**Aim**
Please rewrite each of the records below, substituting "interface agent" for every "GUI agent" and leaving all other text unchanged.

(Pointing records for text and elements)

────────────────────────────────────────

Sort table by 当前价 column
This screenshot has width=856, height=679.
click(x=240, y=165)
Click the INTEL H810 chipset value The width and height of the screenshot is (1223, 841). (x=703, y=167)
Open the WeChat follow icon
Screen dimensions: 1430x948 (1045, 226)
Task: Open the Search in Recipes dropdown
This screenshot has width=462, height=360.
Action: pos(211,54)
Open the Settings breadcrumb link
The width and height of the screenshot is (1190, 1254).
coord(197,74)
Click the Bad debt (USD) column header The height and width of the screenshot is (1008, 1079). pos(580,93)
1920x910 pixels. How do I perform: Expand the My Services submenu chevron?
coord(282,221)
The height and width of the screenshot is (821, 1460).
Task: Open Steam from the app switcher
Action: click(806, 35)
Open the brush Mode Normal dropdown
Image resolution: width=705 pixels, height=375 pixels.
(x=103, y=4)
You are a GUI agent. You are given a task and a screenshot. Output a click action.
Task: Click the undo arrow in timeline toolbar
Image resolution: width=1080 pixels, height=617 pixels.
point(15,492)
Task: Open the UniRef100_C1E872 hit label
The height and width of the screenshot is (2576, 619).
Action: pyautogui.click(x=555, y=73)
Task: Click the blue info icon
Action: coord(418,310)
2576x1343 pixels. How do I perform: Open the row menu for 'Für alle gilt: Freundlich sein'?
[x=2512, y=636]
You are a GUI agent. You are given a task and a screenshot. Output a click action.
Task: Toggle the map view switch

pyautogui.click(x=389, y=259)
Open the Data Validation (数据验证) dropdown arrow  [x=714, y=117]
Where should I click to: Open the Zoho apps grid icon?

────────────────────────────────────────

**Reply to the task**
Sort table by 当前价 column
This screenshot has width=856, height=679.
click(x=240, y=165)
Click the INTEL H810 chipset value The width and height of the screenshot is (1223, 841). (x=703, y=167)
Open the WeChat follow icon
Screen dimensions: 1430x948 (1045, 226)
Task: Open the Search in Recipes dropdown
This screenshot has width=462, height=360.
Action: pos(211,54)
Open the Settings breadcrumb link
The width and height of the screenshot is (1190, 1254).
coord(197,74)
Click the Bad debt (USD) column header The height and width of the screenshot is (1008, 1079). pos(580,93)
1920x910 pixels. How do I perform: Expand the My Services submenu chevron?
coord(282,221)
The height and width of the screenshot is (821, 1460).
Task: Open Steam from the app switcher
Action: click(806, 35)
Open the brush Mode Normal dropdown
Image resolution: width=705 pixels, height=375 pixels.
(x=103, y=4)
You are a interface agent. You are given a task and a screenshot. Output a click action.
Task: Click the undo arrow in timeline toolbar
Image resolution: width=1080 pixels, height=617 pixels.
point(15,492)
Task: Open the UniRef100_C1E872 hit label
The height and width of the screenshot is (2576, 619).
Action: pyautogui.click(x=555, y=73)
Task: Click the blue info icon
Action: coord(418,310)
2576x1343 pixels. How do I perform: Open the row menu for 'Für alle gilt: Freundlich sein'?
[x=2512, y=636]
You are a interface agent. You are given a task and a screenshot. Output a click action.
Task: Toggle the map view switch

pyautogui.click(x=389, y=259)
Open the Data Validation (数据验证) dropdown arrow  [x=714, y=117]
Where should I click to: Open the Zoho apps grid icon?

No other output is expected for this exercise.